A collaborative group of leading neurologists and scientists, with the support of MS Research Australia, have recently carried out a large-scale clinical survey to establish how common these disorders are in Australia and New Zealand, and who is most likely to develop them. This study has been recently published in the Journal of Neurology, Neurosurgery and Psychiatry.
This is the first incidence and prevalence survey of this spectrum of disorders in the Oceania region. Incidence is the measure of new cases each year, whereas prevalence is how many people in the population have the disease or condition at the time of the survey.

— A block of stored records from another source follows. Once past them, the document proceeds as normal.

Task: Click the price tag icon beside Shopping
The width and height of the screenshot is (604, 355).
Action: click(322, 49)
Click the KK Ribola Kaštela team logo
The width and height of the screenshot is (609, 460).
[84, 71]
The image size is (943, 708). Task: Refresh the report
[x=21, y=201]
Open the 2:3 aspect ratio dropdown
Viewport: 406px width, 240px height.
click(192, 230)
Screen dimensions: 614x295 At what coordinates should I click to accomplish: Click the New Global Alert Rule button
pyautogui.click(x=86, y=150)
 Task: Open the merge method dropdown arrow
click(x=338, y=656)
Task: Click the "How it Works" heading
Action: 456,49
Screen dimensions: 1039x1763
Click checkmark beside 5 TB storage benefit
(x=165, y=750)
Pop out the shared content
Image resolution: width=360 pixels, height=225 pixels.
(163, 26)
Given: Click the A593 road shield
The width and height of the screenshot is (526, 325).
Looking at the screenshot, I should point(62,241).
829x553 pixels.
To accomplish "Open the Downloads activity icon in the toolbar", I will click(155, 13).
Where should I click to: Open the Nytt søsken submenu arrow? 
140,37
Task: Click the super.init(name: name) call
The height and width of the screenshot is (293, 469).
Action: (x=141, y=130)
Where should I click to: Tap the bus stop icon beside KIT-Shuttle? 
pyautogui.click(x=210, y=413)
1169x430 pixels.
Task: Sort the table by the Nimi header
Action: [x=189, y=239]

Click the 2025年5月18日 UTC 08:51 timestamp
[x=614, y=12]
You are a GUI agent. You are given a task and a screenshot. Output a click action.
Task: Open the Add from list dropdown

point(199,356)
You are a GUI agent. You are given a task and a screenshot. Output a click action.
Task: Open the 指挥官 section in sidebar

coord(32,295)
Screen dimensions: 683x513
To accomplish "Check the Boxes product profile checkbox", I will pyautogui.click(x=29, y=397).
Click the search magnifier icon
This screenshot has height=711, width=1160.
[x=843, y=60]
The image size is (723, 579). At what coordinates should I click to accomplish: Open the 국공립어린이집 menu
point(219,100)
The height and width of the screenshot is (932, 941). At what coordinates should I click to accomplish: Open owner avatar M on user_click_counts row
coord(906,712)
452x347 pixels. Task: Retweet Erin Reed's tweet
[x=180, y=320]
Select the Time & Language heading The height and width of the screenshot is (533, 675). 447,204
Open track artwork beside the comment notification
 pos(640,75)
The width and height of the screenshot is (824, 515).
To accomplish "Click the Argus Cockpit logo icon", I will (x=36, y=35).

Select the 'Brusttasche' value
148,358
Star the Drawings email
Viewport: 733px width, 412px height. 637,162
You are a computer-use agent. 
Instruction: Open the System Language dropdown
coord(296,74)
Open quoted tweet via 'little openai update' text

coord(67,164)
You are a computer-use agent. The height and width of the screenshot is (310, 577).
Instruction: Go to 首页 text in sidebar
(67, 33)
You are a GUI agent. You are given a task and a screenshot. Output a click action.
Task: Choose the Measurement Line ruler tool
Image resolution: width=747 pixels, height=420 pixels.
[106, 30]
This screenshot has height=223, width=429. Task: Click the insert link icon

Studies like this are very important to ascertain the extent of the problem and can reveal interesting patterns, which may highlight populations at risk of developing these diseases and provide clues about the biology and causes of the disease. For example, studies into MS revealed that those that live nearer to the equator are less likely to develop MS, indicating a potential role of sunlight and vitamin D in the prevention of MS. This knowledge led MS Research Australia’s world-first vitamin D MS prevention trial PrevANZ.
In this study, the researchers found about 193 cases of NMOSD in Australia and New Zealand, which translated to a prevalence of 0.7 cases per 100,000 people. This finding is consistent with other studies that have investigated countries with predominantly European populations. The results also showed that, like MS, females are predominantly affected, but with 6 times more women than men affected by NMOSD the sex bias is even higher than that seen in MS. Interestingly, however, the latitude gradient evident in MS was not seen in these related conditions, or in other words the incidence of these disorders are similar in southern and northern parts of both Australia and New Zealand.
The study also found differences in different ethnic groups. NMOSD was three times more common in people of Asian descent than those with European ancestry and accounted for about 50% of demyelinating conditions of the central nervous system in people of Asian descent. In European populations, MS is the most common demyelinating disease with only approximately 1% being NMOSD.
This study does highlight that there might be different risk factors for MS and NMOSD, and risks such as vitamin D and sunlight may not play as a significant role in NMOSD as they do in MS. Additionally, there are likely to be different genetic risk factors. While NMOSD might not be as common as MS, it can also be a debilitating condition, requiring a different treatment approach. It is therefore important that we continue to investigate these diseases and understand as much as we can about them. The researchers are continuing to look further at the population of people with NMOSD in Australia and New Zealand to investigate the genetics and biology of these MS-like diseases.